Quote “You would be opening cans of worms you will not be able to handle. In 1915 all land annexed by whatever means became consolidated into British Crown lands. It may have been immoral, but it was legal. Since then we have converted the Crown Lands into the government Land Act. How do you reopen things done in 1915? What do you do with all transactions since?

We can moan and moan, but where will that take us? We learnt our lesson; let’s make sure that future generations do not have the same problem. Let’s have an operational framework on how land will be managed and transacted. That is how I would like to look at it. Going back will never help anyone.

Compensation should have been negotiated at Independence. 40 years after, who do we negotiate with? The British did the 1-million acre scheme, so they will say: why now? And ranch owners will say: “I bought this land from so-and-so on a willing-buyer-willing-seller mode”.

Hon. Kimunya, Minister for Lands

 

How far back do we go?

Quote “We can never learn from the past unless we are willing to bring the truth out in the open.

Our strategic plan goes beyond the legal and political aspects of historical injustices, to explore the essential links between truth, memory, justice and reconciliation. The loss is not only land and natural resources but also dignity and identity.

“Forget the past and concentrate on the future” is a simplistic response by those who have something to hide and who is not ready for repentance. The arrogant attitude leaves no room for reconciliation, unity and prosperity in the nation.

The Maasai will address the historical injustices through the ongoing national Land Policy formulation process and continue urging the government to open the door for constructive dialog.

We need political will, legal framework and commitment aiming at creating an avenue where stories of humiliation, loss and suffering can be told and addressed, where truth and human rights can emerge and collective responsibilities restored”.

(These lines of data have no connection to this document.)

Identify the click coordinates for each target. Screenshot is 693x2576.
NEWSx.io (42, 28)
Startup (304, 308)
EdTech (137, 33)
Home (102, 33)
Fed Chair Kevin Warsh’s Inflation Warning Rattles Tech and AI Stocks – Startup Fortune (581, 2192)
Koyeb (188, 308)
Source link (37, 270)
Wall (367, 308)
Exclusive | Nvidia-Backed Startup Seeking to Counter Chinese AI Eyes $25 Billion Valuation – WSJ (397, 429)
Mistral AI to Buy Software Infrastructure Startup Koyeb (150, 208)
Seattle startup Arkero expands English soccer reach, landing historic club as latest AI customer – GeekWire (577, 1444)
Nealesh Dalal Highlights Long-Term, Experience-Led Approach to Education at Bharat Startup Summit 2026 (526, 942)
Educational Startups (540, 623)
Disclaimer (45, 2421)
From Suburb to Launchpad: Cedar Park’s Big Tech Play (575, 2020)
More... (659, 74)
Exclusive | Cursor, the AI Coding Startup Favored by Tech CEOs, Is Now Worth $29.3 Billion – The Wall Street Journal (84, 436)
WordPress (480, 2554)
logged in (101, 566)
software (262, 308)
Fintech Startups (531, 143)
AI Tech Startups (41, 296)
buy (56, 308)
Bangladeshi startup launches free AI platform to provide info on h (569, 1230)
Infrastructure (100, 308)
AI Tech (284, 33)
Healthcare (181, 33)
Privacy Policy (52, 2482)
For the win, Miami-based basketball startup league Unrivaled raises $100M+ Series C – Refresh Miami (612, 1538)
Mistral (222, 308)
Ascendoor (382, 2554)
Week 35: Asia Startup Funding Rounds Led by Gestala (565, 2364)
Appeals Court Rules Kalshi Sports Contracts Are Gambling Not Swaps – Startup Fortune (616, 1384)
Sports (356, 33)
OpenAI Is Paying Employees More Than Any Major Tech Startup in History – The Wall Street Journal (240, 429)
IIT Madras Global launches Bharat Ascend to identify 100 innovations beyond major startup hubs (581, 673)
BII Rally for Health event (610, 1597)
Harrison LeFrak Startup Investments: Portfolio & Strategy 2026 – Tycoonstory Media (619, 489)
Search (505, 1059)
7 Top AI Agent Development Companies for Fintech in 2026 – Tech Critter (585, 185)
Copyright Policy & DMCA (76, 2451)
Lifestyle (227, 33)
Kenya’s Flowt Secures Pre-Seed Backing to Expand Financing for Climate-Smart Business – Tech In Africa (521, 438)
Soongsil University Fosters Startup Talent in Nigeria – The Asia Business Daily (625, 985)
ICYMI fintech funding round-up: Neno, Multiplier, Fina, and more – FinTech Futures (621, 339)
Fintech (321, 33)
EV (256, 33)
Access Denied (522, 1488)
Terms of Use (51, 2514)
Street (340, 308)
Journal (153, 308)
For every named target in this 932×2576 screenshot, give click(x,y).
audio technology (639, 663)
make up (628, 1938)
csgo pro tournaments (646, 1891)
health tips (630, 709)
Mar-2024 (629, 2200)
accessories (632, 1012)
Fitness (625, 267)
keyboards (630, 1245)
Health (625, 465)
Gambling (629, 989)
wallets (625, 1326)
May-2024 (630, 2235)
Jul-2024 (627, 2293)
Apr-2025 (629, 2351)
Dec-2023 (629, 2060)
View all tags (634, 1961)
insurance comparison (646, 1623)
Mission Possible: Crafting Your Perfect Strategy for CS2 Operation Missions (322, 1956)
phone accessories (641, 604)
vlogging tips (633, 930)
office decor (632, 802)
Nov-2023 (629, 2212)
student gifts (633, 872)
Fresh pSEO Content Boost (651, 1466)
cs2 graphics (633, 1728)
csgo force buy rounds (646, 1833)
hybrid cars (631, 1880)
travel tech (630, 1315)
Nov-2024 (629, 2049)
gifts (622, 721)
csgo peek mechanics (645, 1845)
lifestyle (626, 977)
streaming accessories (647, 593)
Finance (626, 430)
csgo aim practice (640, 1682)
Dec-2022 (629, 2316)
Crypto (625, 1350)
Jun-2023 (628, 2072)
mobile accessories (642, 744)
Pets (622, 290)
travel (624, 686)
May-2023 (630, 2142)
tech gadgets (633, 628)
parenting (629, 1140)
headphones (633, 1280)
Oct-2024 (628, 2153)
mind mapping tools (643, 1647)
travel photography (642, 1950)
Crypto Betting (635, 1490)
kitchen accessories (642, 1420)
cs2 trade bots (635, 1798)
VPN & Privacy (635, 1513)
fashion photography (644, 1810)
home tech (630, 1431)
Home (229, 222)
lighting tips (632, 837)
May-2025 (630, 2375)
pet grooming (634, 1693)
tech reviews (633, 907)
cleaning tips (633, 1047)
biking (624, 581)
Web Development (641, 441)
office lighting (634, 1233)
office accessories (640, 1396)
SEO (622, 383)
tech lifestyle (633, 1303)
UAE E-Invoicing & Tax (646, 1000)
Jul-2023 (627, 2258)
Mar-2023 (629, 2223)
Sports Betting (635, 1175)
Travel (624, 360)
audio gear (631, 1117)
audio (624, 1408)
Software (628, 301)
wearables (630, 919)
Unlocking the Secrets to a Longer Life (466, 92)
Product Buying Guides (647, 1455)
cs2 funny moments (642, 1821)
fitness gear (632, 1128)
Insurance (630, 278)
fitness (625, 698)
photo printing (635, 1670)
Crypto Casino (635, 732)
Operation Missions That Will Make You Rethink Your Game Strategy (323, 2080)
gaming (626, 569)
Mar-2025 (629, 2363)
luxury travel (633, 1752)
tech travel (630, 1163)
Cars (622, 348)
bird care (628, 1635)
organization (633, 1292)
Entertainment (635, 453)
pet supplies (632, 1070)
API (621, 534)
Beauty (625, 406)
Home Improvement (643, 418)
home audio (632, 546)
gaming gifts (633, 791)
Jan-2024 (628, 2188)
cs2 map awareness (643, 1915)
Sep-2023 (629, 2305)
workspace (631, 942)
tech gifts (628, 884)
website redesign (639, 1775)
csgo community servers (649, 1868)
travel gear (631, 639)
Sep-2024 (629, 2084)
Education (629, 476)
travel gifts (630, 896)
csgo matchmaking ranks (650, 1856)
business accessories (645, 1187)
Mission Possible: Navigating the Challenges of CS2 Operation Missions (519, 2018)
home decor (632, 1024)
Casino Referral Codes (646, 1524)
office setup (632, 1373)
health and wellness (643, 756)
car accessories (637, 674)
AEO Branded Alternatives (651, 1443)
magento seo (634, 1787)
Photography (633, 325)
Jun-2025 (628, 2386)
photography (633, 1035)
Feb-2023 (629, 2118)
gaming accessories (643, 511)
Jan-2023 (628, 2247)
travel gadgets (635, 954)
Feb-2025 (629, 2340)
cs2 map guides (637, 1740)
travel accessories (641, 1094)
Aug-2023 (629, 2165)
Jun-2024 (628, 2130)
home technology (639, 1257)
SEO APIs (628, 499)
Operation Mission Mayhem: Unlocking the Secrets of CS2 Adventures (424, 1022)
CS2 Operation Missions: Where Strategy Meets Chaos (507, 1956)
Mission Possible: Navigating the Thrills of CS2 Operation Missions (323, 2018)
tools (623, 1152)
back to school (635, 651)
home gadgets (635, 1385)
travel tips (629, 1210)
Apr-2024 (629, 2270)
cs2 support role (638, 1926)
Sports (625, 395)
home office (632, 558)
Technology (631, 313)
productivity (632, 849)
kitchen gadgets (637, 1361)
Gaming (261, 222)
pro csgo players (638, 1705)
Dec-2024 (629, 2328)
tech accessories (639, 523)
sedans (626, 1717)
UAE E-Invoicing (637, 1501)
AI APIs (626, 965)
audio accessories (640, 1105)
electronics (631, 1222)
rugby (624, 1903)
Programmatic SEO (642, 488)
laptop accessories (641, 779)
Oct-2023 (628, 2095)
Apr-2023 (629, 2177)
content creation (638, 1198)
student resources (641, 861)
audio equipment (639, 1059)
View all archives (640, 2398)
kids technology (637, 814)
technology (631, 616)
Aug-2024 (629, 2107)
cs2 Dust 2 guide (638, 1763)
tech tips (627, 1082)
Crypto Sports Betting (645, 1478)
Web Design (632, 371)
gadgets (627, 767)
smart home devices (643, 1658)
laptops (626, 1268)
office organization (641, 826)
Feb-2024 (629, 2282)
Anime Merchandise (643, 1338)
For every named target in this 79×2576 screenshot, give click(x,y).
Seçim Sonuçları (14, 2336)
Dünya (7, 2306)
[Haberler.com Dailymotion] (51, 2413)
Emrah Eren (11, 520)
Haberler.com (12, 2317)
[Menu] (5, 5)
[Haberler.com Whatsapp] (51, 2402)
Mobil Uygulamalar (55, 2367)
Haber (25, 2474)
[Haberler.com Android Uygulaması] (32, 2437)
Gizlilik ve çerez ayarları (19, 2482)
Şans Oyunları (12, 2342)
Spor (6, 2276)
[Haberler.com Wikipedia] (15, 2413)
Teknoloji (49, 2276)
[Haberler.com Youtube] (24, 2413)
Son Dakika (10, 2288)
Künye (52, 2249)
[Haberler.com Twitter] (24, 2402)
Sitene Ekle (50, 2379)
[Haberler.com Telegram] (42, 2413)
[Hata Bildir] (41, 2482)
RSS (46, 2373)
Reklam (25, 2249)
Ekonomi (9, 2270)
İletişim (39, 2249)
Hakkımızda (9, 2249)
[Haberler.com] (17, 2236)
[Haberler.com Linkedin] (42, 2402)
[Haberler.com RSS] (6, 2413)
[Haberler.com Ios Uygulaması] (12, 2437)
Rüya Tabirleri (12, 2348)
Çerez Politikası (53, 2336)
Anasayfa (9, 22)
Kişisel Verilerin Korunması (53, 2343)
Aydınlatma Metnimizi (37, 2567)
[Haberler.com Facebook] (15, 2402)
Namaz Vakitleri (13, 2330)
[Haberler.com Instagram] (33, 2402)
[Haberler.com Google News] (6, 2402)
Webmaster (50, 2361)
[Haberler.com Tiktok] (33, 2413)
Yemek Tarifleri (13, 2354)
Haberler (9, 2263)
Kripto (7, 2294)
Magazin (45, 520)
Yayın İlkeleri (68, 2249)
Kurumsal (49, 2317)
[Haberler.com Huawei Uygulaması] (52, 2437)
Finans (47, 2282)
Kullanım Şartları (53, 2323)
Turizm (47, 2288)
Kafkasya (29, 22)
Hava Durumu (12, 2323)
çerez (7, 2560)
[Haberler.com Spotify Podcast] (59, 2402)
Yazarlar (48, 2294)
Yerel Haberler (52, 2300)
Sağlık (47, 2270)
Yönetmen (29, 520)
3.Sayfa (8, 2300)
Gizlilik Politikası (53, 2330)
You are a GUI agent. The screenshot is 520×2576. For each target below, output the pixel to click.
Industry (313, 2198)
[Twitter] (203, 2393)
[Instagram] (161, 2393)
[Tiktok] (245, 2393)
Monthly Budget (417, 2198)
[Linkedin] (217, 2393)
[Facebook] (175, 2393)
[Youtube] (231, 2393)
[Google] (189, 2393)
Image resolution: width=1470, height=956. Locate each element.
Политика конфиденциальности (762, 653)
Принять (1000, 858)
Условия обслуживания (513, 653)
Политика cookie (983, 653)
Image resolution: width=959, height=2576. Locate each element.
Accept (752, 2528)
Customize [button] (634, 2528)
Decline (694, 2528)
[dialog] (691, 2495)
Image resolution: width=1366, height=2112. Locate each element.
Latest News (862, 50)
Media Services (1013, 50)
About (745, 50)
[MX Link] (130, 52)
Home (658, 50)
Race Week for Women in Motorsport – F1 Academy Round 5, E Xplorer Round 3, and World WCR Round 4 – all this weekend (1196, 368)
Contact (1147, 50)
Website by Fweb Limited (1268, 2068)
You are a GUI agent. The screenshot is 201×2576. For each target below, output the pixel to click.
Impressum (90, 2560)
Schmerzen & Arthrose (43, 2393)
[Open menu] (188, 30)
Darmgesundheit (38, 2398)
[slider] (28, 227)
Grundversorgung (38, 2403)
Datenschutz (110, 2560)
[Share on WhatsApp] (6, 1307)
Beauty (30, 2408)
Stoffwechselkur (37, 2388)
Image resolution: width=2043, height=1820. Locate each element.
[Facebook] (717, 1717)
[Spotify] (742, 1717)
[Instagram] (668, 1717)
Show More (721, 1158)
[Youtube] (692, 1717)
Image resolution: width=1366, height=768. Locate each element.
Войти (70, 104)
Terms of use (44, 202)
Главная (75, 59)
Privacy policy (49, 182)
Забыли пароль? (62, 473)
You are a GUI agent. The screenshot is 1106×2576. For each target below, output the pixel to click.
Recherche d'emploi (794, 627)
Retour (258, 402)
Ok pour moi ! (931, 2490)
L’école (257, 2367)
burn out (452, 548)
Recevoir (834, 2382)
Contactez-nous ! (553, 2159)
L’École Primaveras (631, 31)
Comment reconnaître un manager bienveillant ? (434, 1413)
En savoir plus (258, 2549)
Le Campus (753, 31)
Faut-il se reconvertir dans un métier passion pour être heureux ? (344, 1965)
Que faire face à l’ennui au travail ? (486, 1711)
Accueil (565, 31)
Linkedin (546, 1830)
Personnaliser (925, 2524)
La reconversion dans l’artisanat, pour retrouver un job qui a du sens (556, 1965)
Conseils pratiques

Joseph Ole Simel, Director Mainyoito Pastoralists (MPIDO)

 

To redress the historical injustices Kenya Land Alliance (KLA) suggests that the government organizes a conference to discuss the historical claims to land by original owners. The aim is to “devise ways whereby economic incentives are offered to the communities in lieu of the land they lost to other communities. In return affected communities shall undertake to recognize and respect the rights of titleholders to the land. The agreements struck at the conference shall form a binding declaration to be honoured by the present and future generations (KLA issue paper No. 2/2004).